Ces étoiles qui explosent sans disparaître

14.01.2025, par
Temps de lecture : 11 minutes
Illustration Nasa / ESA L. Hustak (STScI)
Vue d’artiste d’un système binaire composé d’une naine blanche et d’une étoile compagnon dont elle attire la matière. La pression et la température augmentent dans l’enveloppe gazeuse de la naine blanche, jusqu’à provoquer une énorme explosion thermonucléaire appelée « nova ».
Les naines blanches sont des cadavres d’étoiles ultra compacts à l’origine de prodigieuses explosions, les novas. Le phénomène (différent des supernovas, qui détruisent l’étoile) serait la source du lithium excédentaire dans l'Univers.

Qu’est-ce qu’une « nova » ?

CONSIGNE - D'après le texte sur les novas, en quoi les supernovas diffèrent-elles des novas ?

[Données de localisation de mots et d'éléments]

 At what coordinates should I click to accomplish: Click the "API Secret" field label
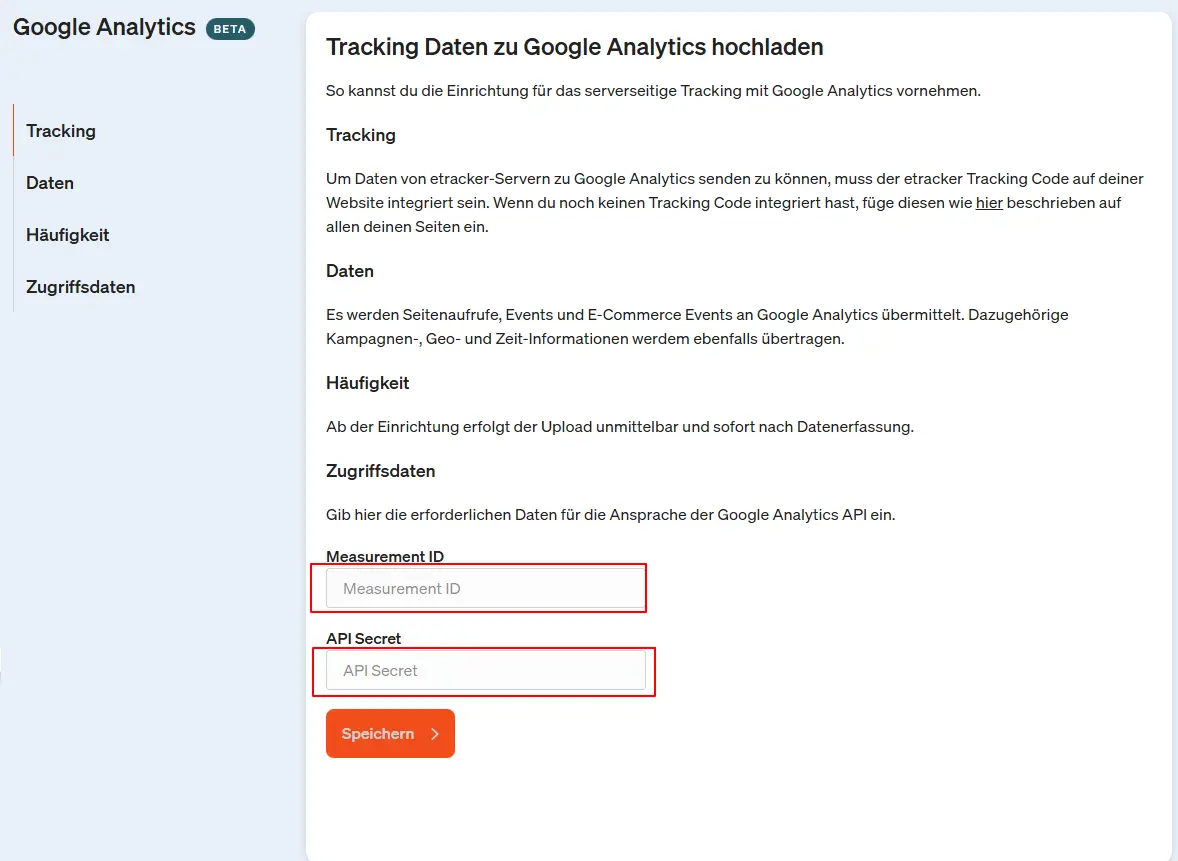[x=363, y=638]
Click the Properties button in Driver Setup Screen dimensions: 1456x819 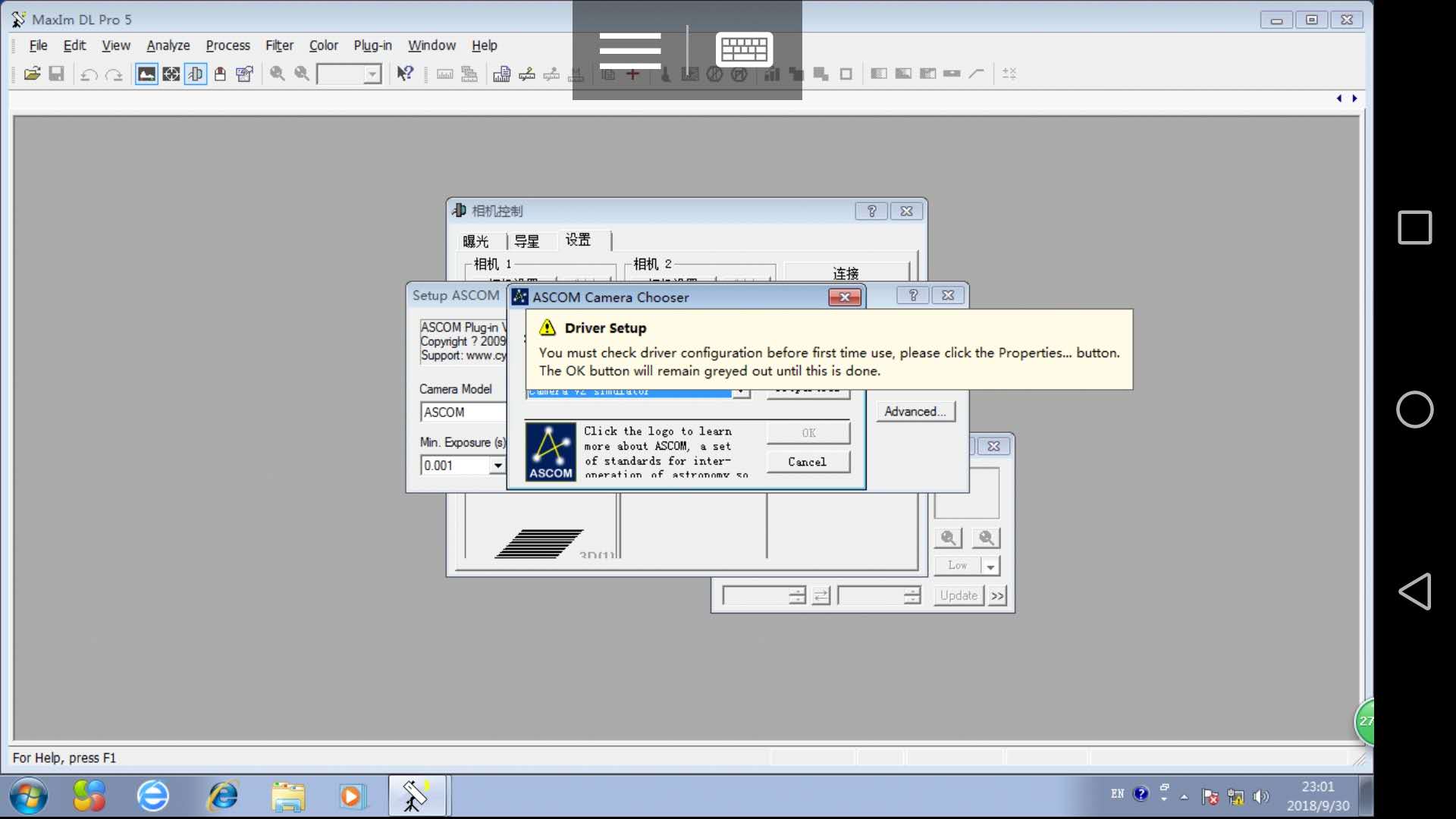coord(808,390)
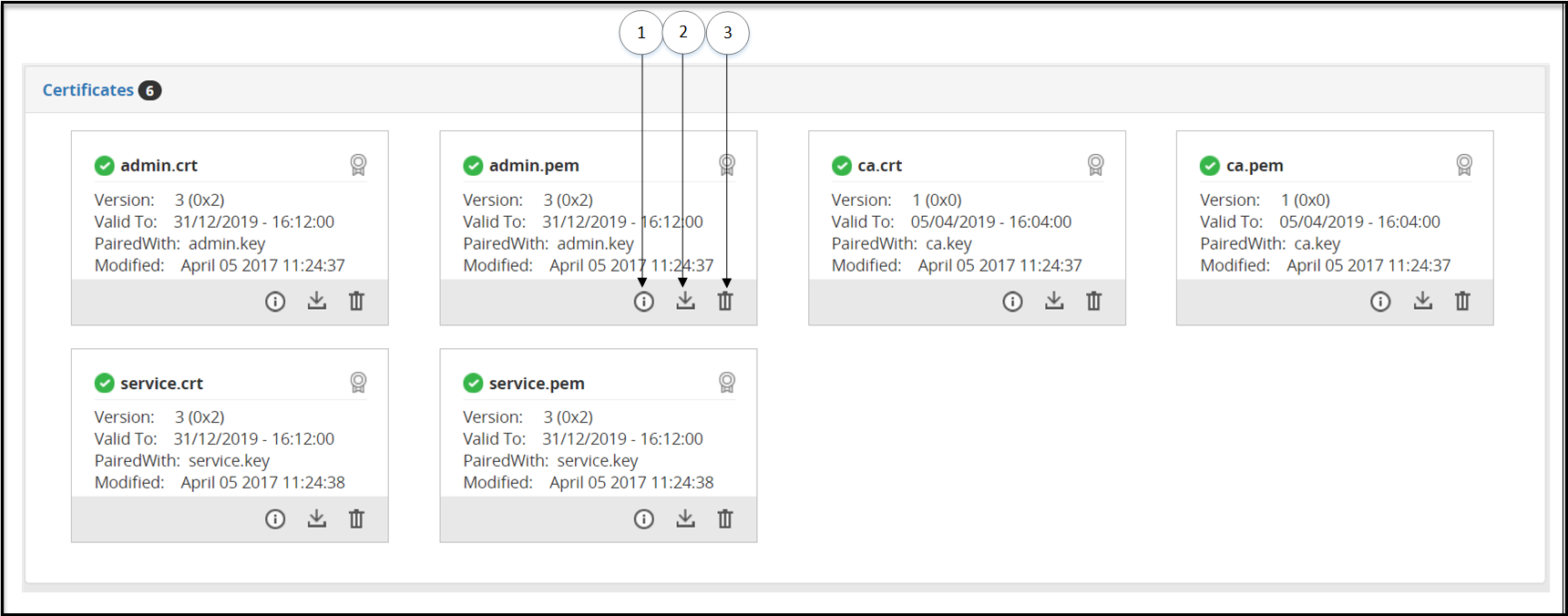Click the ribbon badge on ca.crt card
This screenshot has width=1568, height=616.
pyautogui.click(x=1095, y=165)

RÉPONSE - Les supernovas détruisent l'étoile, alors que les novas la laissent subsister.